Les plateformes concurrentes conformes à la réglementation française ont rapidement réagi pour capter cette clientèle orpheline. Binance a lancé le 21 janvier une campagne promotionnelle offrant des frais de transaction réduits de 0,1% à 0,05% pour tout nouvel utilisateur provenant de Bitget. Kraken a quant à elle publié un guide détaillé de migration, tandis que Coinbase a renforcé ses équipes de support client en prévision d’un afflux massif de demandes.
Un signal fort pour l’avenir de la régulation crypto en Europe
Au-delà du cas Bitget, cette interdiction marque un tournant dans la manière dont l’Europe entend réguler l’industrie des cryptomonnaies. Contrairement aux États-Unis où la régulation reste fragmentée entre la SEC, la CFTC et différents régulateurs étatiques, l’Union européenne a opté pour une approche harmonisée et stricte. Le règlement MiCA impose notamment des exigences de fonds propres minimaux de 150 000 euros, des audits trimestriels obligatoires et une séparation totale entre les actifs de la plateforme et ceux des clients.

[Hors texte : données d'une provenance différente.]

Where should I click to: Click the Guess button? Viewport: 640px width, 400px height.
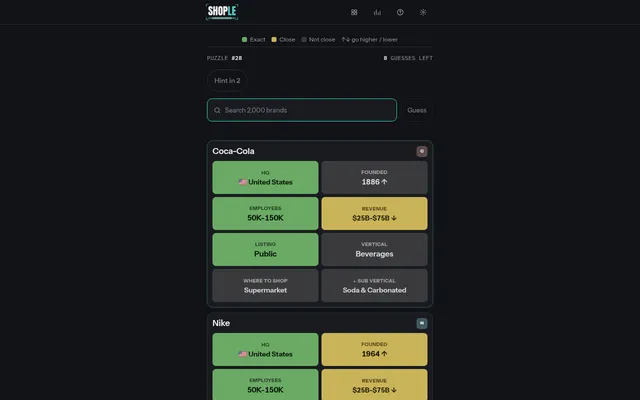417,110
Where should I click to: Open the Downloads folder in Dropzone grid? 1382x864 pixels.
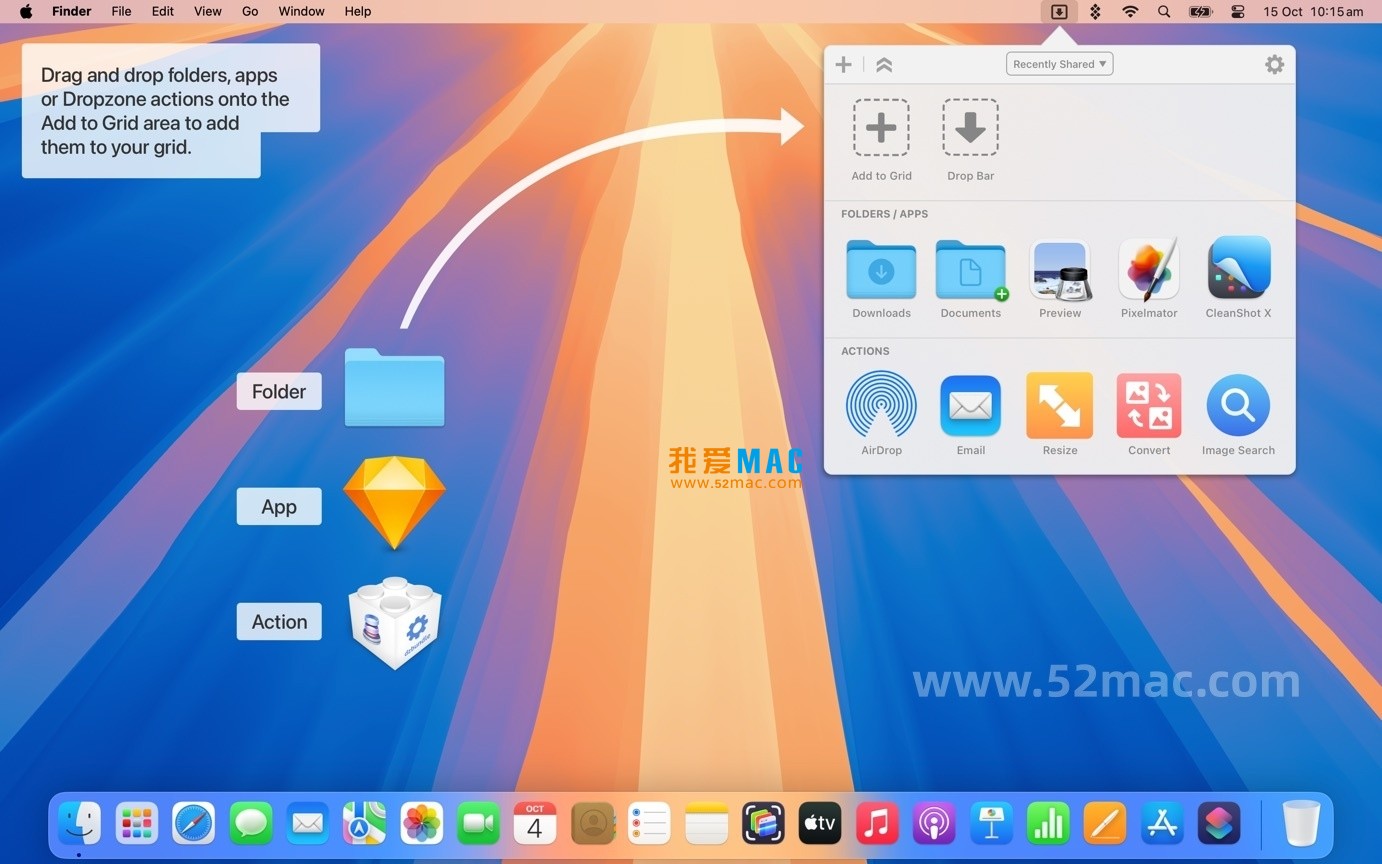click(881, 270)
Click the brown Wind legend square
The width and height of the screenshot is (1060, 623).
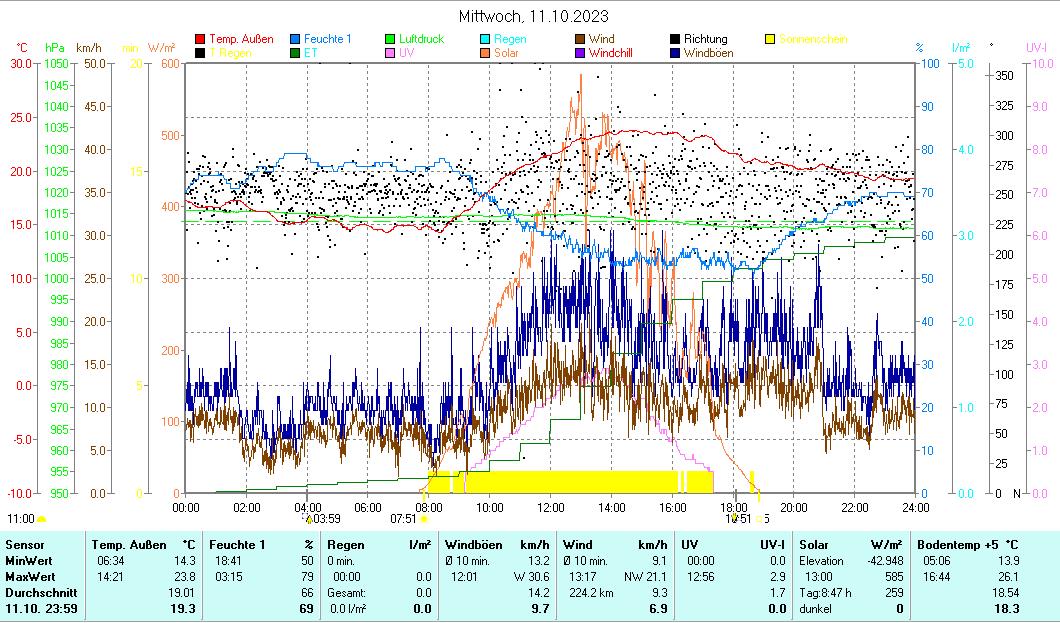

Cette rigueur réglementaire divise les acteurs du secteur. Pour certains, elle constitue une garantie nécessaire de protection des investisseurs après les scandales FTX, Celsius et Terra Luna qui ont fait perdre plus de 50 milliards de dollars aux épargnants en 2022. Pour d’autres, elle risque de pousser l’innovation crypto hors d’Europe vers des juridictions plus permissives comme Dubaï, Singapour ou les Bahamas. « Nous assistons à un exode des talents et des capitaux crypto vers l’Asie et le Moyen-Orient », déplore Faustine Fleuret, présidente de l’Association pour le développement des actifs numériques, dans une tribune publiée par L’Opinion le 20 janvier.
Les chiffres semblent lui donner raison : selon Chainalysis, les investissements en capital-risque dans les startups crypto européennes ont chuté de 68% entre 2024 et 2025, passant de 4,2 milliards à 1,3 milliard de dollars, tandis que ceux en Asie-Pacifique ont bondi de 127% sur la même période. La France, qui comptait 247 entreprises crypto enregistrées en décembre 2024, n’en recense plus que 189 au 15 janvier 2026, soit une baisse de 23,5% en à peine 13 mois.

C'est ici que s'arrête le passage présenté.